Wolf D. Fuhrig

02-17-08

100 Years In Iraq?

While campaigning in New Hampshire, Senator McCain told a questioner that it "would be fine with me" if the United States had a military presence in Iraq for 100 years.  He did not ask if the American people or the Iraqis want that, nor did he consider who would pay for it.

The Senator wants to expand the Army and the Marine Corps to 900,000 soldiers.  He envisions a U.S.-led “League of Democracies” that would invade foreign countries" to fight terrorist subversion" when the United Nations could not or would not do it.

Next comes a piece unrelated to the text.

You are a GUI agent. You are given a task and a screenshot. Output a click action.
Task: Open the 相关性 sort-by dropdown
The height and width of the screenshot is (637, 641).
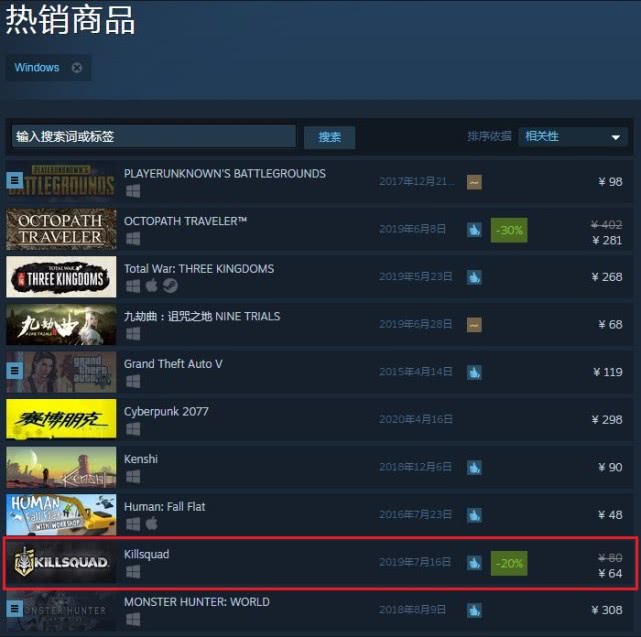point(573,137)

Senator McCain has been a leading supporter of the Bush administration’s less than successful troop "surge" in Iraq because he, like the President, assumes that an overwhelming military presence can achieve “victory” over the hidden insurgents.  Some of the Senator’s advisers appear to be the same "neoconservatives" who lobbied for the ill-prepared Iraq invasion and who believe that we Americans have the moral obligation to reshape the Muslim world in our image.

No red-blooded American will disagree with McCain’s demand that there must be an end to terrorist attacks by clandestine conspiracies against American and other Western targets.  The Senator and his supporters, however, fail to recognize that the root cause of the Muslims’ hostility toward us and our allies is our insistence upon occupying and controlling their part of the world.

In nine study tours into Muslim societies over the past thirty years, I have learned that these people do not hate us but that at long last they want to be free from colonial interference.  After 400 years of Turkish and 200 years of European colonial rule over the Middle East, another century of foreign domination is simply intolerable to any self-respecting Arab.  Does McCain seriously believe that we Americans have a God-given right to impose our will on the world's 1.3 billion Muslims?

Since they lack the military strength to defend themselves against the uninvited foreign invaders, radical Muslims have come to fight them and their supporters with the brutal weapon of suicide bombings.  That is unlikely to end until we see the light and get out of the territories on the other side of the globe where we do not belong.  A Rand Corporation report recently characterized the “U.S. military intervention and occupation in the Muslim world” as “at best inadequate, at worst counter-productive, and, on the whole, infeasible.”

By the grace of God, we Americans have the good fortune to live in a beautiful, rich, and powerful country.  Why then would we want to waste the lives of brave fellow citizens and trillions of dollars on the other side of the world for oil or any other material gain?  We are rich enough to pay for any of the resources Muslim countries have to offer.

I agree with the Senator from Arizona that we must end the scourge of hidden insurgencies.  Since they may strike any time and anywhere in the world, however, we cannot eradicate them militarily.  Yet, it is in our power to give all Muslim countries their full sovereignty back and tolerate their way of life, however different it may be from our own, as long as terrorists based on their soil do not physically attack us.

We certainly do not help our cause if we prosecute indicted Al Qaeda members outside the rule of law by which we live.  We also abet the terrorists’ recruiters if we torture captured terrorists.  Senator McCain was right in his opposition to the Bush administration’s toleration of torture as an interrogation technique.

If we seriously want to end the terrorist Muslim resistance to Western control over their societies, we cannot continue to dominate them.  A century of foreign occupation, be it over Iraqis or Palestinians, would only continue, if not worsen, America’s and Israel’s alienation from them.